[INSTRUÇÕES DAS TAREFAS]
• a. Imprima o trecho da resenha entre "Nos últimos anos" e "agentes historicamente construídos.", inclusive.
• b. Edite as linhas do material entre a que contém "Task: Open Budget Planner in Navigator" e a que contém "[x=752, y=736]", inclusive, substituindo "taskbar" por "dock" e mantendo tudo o resto inalterado. Apresente apenas essas linhas.

[FONTE]
----------
Understanding European Movements – New social movements, global justice struggles, anti-austerity protest | Cristina Fominaya e Lurence Cox

Nos últimos anos os movimentos sociais ressurgiram não só mediaticamente, mas também enquanto fenómeno de estudo preponderante para entender as atuais dinâmicas das democracias europeias. Se estes frutos da Grande Recessão se difundiram globalmente, foi em muitos casos na Europa que se tornaram um ator central que começa agora a institucionalizar-se. Pela primeira vez, os movimentos sociais, que se vinham constituindo desde há décadas, abalaram os alicerces e pressupostos que sustinham as democracias europeias e as suas narrativas, questionando-as e propondo alternativas. Contudo, isto não significa que estes sejam unicamente fruto de um contexto específico, pelo contrário são agentes historicamente construídos.

Por esse motivo, o livro aqui em resenha é um contributo fundamental para entender as origens dos atuais movimentos. Aquando do ciclo de protestos globais de 2010/11, muitos dos textos publicados foram, e continuam a ser, marcados pela pressa inusitada de uma análise simplista, excessivamente descritiva e sem considerar as estruturas subjacentes à emergência desses mesmos movimentos, considerando-se apenas as causas imediatas dos mesmos. Em muitos casos, fizeram-no relevando uma rutura com os anteriores movimentos, sem ter em conta o seu contexto histórico de surgimento, redes nacionais e transnacionais de atores em que estão envolvidos, mas também culturas e repertórios de protesto. É por isso necessário procurar responder a estas questões colocando-as num continuum mais lato. Neste texto procurar-se-á olhar para este livro de uma perspetiva plural, questionando as pistas que lança nos atuais debates. Assim sendo, procura-se avaliar a obra perguntando até que ponto esta é capaz de evidenciar continuidades e ruturas. Para além disso, procurar-se-á lançar pistas de pesquisa tendo em conta o que este livro apresenta.

O livro divide-se em 4 partes distintas, para além da introdução, cada uma destas com o propósito de explorar diferentes movimentos e protestos europeus. Abre-se com um capítulo que questiona a relação entre movimentos sociais e teoria social. Depois deste questionamento teórico, os capítulos empíricos dividem-se entre as origens do Movimento de Justiça Global, a sua natureza e identidade e, por fim, os recentes movimentos anti-austeridade. O argumento que se encontra no cerne deste livro e que trespassa a grande maioria dos capítulos é que há uma continuidade histórica entre os diferentes movimentos e protestos em análise.
----------
[MATERIAL DA TAREFA]

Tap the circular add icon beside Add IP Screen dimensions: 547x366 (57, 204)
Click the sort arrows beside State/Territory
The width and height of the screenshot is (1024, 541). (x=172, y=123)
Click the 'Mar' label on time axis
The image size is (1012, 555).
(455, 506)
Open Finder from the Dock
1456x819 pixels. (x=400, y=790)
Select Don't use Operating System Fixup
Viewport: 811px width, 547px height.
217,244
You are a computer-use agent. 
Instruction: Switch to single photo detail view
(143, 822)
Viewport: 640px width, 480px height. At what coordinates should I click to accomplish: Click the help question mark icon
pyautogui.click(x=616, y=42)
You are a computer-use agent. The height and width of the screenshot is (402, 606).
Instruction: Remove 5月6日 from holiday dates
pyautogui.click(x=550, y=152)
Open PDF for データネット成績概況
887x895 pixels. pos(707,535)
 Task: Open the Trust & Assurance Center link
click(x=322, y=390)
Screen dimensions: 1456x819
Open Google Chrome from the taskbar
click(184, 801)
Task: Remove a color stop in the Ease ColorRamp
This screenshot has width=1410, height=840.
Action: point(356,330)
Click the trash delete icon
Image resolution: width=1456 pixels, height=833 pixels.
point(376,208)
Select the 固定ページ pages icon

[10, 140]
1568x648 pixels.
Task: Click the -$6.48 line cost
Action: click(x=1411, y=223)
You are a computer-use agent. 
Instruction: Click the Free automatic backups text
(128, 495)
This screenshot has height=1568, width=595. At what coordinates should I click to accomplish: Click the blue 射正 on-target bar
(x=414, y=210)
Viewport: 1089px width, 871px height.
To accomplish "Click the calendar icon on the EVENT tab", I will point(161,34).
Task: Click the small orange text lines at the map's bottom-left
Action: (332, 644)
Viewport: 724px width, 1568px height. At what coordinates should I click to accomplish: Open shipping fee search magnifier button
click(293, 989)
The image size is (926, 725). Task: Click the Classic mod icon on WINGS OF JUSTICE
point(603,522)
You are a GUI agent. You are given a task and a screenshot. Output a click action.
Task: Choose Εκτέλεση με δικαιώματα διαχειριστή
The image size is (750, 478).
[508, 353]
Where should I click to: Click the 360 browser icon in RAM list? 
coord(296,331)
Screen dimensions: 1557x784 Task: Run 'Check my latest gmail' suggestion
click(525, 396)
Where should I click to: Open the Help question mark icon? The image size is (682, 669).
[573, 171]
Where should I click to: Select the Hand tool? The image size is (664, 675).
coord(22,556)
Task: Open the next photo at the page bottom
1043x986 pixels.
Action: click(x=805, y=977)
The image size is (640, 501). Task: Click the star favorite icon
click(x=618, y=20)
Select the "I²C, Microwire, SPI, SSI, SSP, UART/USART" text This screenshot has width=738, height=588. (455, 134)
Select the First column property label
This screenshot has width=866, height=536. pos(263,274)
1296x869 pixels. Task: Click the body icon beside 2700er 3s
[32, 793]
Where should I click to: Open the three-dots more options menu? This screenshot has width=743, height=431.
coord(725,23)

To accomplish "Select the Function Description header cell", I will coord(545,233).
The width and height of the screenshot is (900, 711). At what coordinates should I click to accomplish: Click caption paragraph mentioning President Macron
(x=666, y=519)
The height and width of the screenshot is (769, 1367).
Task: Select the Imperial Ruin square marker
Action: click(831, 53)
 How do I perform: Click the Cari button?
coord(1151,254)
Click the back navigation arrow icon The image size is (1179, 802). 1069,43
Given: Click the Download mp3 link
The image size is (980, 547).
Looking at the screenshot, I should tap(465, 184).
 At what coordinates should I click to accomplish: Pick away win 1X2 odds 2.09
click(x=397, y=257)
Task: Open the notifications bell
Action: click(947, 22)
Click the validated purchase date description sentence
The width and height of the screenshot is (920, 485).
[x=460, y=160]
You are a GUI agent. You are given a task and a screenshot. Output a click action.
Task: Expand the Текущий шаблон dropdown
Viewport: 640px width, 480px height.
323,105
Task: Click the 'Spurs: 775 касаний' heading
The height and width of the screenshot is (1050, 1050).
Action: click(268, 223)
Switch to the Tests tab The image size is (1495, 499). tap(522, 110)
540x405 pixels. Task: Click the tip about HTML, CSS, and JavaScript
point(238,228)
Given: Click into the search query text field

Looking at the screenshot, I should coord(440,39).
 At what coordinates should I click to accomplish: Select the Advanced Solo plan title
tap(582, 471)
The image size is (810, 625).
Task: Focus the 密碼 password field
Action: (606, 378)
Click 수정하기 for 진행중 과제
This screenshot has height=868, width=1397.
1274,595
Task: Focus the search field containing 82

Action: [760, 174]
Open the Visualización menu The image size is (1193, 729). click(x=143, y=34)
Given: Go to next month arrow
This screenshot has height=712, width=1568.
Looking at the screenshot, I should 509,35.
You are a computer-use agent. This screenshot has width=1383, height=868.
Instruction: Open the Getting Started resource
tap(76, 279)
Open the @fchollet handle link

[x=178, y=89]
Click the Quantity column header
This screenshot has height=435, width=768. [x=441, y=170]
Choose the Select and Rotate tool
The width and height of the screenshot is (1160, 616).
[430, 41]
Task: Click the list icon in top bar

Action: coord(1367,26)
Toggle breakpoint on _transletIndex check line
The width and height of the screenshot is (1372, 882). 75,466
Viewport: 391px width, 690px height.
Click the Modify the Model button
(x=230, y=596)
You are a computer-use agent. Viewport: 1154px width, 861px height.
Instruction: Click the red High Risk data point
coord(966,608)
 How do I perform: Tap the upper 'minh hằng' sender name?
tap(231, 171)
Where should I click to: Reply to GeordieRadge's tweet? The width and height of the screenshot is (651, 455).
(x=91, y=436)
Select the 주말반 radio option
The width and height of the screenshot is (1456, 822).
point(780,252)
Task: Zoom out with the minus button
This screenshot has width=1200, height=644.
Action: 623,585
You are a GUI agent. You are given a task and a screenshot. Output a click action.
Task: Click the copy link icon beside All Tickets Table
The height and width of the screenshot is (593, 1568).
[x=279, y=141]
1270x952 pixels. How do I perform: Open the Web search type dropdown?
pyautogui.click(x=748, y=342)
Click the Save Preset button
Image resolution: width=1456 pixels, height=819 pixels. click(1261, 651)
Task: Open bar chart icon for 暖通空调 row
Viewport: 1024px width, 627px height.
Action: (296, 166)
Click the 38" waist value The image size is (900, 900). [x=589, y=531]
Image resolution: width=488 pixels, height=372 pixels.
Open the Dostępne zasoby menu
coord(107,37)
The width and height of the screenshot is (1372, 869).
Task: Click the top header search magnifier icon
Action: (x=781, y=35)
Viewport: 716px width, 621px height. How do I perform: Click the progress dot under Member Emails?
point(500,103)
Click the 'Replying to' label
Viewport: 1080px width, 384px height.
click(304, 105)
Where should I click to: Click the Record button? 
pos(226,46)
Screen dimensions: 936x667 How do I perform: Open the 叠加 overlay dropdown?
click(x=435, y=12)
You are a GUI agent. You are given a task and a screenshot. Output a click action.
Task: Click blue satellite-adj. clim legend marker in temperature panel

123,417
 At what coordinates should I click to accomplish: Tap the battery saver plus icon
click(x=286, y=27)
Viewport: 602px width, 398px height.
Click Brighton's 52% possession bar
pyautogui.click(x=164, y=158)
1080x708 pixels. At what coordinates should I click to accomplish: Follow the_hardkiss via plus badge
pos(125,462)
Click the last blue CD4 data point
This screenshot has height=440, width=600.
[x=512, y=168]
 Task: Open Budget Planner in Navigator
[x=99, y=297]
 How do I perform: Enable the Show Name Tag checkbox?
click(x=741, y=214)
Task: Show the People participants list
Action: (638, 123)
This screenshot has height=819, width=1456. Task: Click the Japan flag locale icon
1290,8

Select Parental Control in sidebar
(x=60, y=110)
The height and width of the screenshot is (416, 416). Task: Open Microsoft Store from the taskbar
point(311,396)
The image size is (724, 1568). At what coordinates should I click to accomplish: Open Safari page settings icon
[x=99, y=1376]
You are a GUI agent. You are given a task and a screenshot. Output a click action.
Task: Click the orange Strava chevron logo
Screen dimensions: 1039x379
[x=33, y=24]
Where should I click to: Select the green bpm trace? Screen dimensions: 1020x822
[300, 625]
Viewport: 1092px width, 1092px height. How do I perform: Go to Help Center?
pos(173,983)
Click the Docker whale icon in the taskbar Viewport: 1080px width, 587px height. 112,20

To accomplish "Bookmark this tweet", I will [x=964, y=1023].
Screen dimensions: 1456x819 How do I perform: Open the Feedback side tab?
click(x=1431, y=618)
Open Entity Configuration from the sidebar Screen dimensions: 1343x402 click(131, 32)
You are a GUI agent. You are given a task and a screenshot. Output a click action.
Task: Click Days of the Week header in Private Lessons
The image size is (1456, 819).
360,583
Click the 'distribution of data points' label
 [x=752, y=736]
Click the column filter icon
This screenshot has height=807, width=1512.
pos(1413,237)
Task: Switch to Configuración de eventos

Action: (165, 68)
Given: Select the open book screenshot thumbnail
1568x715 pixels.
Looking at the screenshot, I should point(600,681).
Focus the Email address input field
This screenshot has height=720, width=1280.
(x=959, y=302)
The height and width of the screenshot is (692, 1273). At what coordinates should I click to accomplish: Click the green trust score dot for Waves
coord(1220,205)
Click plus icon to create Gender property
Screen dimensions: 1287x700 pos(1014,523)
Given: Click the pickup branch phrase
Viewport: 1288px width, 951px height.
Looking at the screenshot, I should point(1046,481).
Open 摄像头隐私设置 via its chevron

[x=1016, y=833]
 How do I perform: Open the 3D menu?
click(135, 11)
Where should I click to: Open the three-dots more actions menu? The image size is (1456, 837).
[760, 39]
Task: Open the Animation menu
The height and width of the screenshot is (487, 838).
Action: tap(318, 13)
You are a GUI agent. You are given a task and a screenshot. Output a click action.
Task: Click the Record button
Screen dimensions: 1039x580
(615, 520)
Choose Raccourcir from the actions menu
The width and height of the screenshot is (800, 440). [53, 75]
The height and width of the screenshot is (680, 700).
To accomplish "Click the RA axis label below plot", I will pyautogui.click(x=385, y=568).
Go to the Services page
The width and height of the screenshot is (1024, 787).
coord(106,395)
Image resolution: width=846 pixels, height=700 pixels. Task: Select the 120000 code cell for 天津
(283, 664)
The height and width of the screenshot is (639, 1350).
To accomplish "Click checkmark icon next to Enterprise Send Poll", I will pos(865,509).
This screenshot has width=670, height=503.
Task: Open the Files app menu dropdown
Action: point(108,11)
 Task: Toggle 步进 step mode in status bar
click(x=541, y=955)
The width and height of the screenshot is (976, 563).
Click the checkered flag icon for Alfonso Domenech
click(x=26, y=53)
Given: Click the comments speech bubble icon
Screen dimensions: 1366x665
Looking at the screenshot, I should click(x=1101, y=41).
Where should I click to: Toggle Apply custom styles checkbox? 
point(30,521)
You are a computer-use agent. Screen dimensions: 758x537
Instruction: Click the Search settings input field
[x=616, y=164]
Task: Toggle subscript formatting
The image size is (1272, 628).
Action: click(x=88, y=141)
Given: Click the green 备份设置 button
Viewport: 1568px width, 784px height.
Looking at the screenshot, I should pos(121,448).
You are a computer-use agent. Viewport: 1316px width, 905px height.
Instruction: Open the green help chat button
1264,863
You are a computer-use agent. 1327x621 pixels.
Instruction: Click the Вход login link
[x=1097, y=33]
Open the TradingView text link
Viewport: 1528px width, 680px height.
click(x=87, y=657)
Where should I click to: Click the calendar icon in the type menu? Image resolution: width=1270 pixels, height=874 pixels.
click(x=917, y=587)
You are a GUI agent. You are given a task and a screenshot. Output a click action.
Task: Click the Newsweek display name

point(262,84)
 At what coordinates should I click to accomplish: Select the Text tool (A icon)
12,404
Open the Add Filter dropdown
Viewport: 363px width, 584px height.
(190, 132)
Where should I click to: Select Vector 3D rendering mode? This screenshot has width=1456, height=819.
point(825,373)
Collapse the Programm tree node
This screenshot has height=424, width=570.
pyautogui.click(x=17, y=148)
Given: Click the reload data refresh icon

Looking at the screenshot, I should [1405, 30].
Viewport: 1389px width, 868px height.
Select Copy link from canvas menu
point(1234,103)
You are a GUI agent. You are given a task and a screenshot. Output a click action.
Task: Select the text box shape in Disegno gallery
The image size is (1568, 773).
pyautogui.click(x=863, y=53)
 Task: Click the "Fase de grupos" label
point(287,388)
----------
[RESOLUÇÕES]
• a.
Nos últimos anos os movimentos sociais ressurgiram não só mediaticamente, mas também enquanto fenómeno de estudo preponderante para entender as atuais dinâmicas das democracias europeias. Se estes frutos da Grande Recessão se difundiram globalmente, foi em muitos casos na Europa que se tornaram um ator central que começa agora a institucionalizar-se. Pela primeira vez, os movimentos sociais, que se vinham constituindo desde há décadas, abalaram os alicerces e pressupostos que sustinham as democracias europeias e as suas narrativas, questionando-as e propondo alternativas. Contudo, isto não significa que estes sejam unicamente fruto de um contexto específico, pelo contrário são agentes historicamente construídos.

• b.
 Task: Open Budget Planner in Navigator
[x=99, y=297]
 How do I perform: Enable the Show Name Tag checkbox?
click(x=741, y=214)
Task: Show the People participants list
Action: (638, 123)
This screenshot has height=819, width=1456. Task: Click the Japan flag locale icon
1290,8

Select Parental Control in sidebar
(x=60, y=110)
The height and width of the screenshot is (416, 416). Task: Open Microsoft Store from the dock
point(311,396)
The image size is (724, 1568). At what coordinates should I click to accomplish: Open Safari page settings icon
[x=99, y=1376]
You are a GUI agent. You are given a task and a screenshot. Output a click action.
Task: Click the orange Strava chevron logo
Screen dimensions: 1039x379
[x=33, y=24]
Where should I click to: Select the green bpm trace? Screen dimensions: 1020x822
[300, 625]
Viewport: 1092px width, 1092px height. How do I perform: Go to Help Center?
pos(173,983)
Click the Docker whale icon in the dock Viewport: 1080px width, 587px height. 112,20

To accomplish "Bookmark this tweet", I will [x=964, y=1023].
Screen dimensions: 1456x819 How do I perform: Open the Feedback side tab?
click(x=1431, y=618)
Open Entity Configuration from the sidebar Screen dimensions: 1343x402 click(131, 32)
You are a GUI agent. You are given a task and a screenshot. Output a click action.
Task: Click Days of the Week header in Private Lessons
The image size is (1456, 819).
360,583
Click the 'distribution of data points' label
 [x=752, y=736]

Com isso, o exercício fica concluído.